Писатель оставляет после себя свое «творчество» – свои книги. В них он высказал или попытался высказать все лучшее, все самое важное и нужное, что было в его сознании. Казалось бы, – что нам его жизнь? Не все ли равно, был ли он счастлив, как обстояли его денежные дела, каковы были его взгляды, о чем он переписывался с друзьями? Какое это имеет значение? При жизни своей писатели, большей частью, резко протестуют, если в их произведениях усматривают биографичность. «Биография моя никого не касается, — утверждают они, — вот мои писания, читайте их, критикуйте. Одно дело жизнь, другое — творчество».

Совсем недавно знаменитый поэт Поль Валери на одном литературном собрании говорил, что как только вещь написана, автор уже к ней непричастен и ни в коем случае не вправе вмешаться — intervenir, — чтобы вещь эту так или иначе прокомментировать. Поль Валери сдержанно и тонко улыбался, объясняя это; он заученным изысканно-небрежным жестом поправлял спадающую прядь на лбу, он тут же иллюстрировал свою мысль остроумнейшим примером…

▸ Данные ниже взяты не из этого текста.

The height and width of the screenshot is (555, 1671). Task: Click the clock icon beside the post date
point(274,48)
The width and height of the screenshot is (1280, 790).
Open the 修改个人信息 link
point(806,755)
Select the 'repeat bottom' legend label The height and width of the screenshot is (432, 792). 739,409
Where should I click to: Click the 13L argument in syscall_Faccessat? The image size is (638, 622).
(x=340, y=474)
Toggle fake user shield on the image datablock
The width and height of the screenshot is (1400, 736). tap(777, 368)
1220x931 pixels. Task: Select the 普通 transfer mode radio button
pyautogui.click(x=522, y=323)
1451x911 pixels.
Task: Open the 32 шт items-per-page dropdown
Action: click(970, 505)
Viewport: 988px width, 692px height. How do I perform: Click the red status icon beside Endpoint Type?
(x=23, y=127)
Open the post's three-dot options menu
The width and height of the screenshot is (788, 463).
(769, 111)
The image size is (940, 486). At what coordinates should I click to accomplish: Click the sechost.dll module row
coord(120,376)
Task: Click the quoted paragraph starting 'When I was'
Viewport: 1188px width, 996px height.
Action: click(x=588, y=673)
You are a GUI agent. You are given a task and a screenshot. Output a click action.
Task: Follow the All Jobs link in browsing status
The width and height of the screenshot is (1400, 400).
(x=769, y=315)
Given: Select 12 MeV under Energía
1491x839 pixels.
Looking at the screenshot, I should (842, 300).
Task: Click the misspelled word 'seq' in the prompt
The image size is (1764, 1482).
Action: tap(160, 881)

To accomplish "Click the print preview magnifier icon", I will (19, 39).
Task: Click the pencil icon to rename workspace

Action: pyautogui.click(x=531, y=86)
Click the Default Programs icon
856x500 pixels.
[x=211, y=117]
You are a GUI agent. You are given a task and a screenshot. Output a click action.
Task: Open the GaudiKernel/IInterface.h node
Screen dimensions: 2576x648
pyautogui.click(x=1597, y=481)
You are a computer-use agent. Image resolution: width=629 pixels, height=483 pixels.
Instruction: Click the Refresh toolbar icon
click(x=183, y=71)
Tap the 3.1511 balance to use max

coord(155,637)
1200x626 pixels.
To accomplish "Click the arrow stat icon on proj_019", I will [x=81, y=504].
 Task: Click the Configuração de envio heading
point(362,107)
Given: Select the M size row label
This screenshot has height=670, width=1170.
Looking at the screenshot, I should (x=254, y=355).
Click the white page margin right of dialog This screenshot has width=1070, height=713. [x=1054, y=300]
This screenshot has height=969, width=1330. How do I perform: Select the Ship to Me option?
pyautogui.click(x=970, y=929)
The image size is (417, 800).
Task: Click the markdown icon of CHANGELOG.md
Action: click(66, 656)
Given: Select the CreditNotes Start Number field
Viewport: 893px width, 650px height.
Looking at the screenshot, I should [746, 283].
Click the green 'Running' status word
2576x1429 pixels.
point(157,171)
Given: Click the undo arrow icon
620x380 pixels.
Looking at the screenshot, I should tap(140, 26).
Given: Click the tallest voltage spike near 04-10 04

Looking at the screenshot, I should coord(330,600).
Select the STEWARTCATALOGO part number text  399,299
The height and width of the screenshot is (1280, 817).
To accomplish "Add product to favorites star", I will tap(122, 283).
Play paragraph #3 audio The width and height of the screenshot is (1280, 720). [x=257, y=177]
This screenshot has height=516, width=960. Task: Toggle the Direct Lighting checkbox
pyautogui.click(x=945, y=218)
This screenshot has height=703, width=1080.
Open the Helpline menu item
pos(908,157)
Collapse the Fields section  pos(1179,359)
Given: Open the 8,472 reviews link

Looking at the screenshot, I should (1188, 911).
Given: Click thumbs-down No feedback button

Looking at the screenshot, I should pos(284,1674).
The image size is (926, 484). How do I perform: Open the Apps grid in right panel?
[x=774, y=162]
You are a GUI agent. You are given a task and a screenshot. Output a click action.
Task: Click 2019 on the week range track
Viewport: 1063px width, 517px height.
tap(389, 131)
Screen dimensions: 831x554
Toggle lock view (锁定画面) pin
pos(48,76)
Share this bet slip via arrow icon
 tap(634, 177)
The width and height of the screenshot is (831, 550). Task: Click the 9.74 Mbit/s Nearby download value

Нельзя было сомневаться: по отношению к себе он прав. Действительно, что может прибавить к стихам Поля Валери какое-нибудь его личное «вмешательство». У этого поэта, у таких писателей вообще ум освободился от влияния страстей, от мутной, грязноватой и плодотворной области «жизненных стихий». Он свободен, и грустной своей свободе он радуется. Он играет, творя, и как бы ни были значительны и высоки элементы, в эту игру входящие, в пределах своих они ограничены… Иногда от такого писателя могут остаться необычайно интересные, подлинно-замечательные частные письма, как от Флобера, например. Однако они интересны только сами по себе. В стремление Флобера создать искусство совершенное и законченное в себе эти письма врываются как нечто чуждое и даже разрушительное. Они обнаруживают в поэте то, что тот хотел утаить.

Раскроем на любой странице «Бесы» или «Братья Карамазовы», или «Записки из подполья». Если держаться того взгляда, что искусство есть игра и нечто, само собой ограниченное, то в этих книгах искусства нет. Я думаю, что если бы Достоевский мог как бы то ни было, каким бы то ни было способом вмешаться «intervenir», чтобы мы его лучше поняли, то он, не колеблясь, сделал бы это, пожертвовав при этом цельностью своих романов, всеми сторонами стройности и гармонии, — только ради того, чтобы от человека к человеку дошла мысль, стремление, воля. Уверенности или самодовольства художника в нем не было.

Был человек, переживший довольно долгую, мучительную и беспорядочную жизнь, знавший, кажется, все искушения, какие доступны людям, «прошедший через все отрицания», по его собственным словам, — и не то что занимавшийся «изящной словесностью», а изнывавший в нескончаемой тяжбе с Богом за себя и за всех людей: образы их теснились в его сознании, он их «воплощал» и каждого наделял новым вопросом к Богу, иногда тут же придумывая и вероятный ответ. Так возникали его романы. Они не похожи ни на «панораму эпохи», ни на «свидетельство о жизни» в толстовском смысле: нет, если это свидетельство, то слишком пристрастное. Если панорама, то слишком прихотливая… Но именно в пристрастности, в личной, индивидуальной прихотливости замысла и заключена сила романов Достоевского, — вернее, их выразительность, их «неотразимость».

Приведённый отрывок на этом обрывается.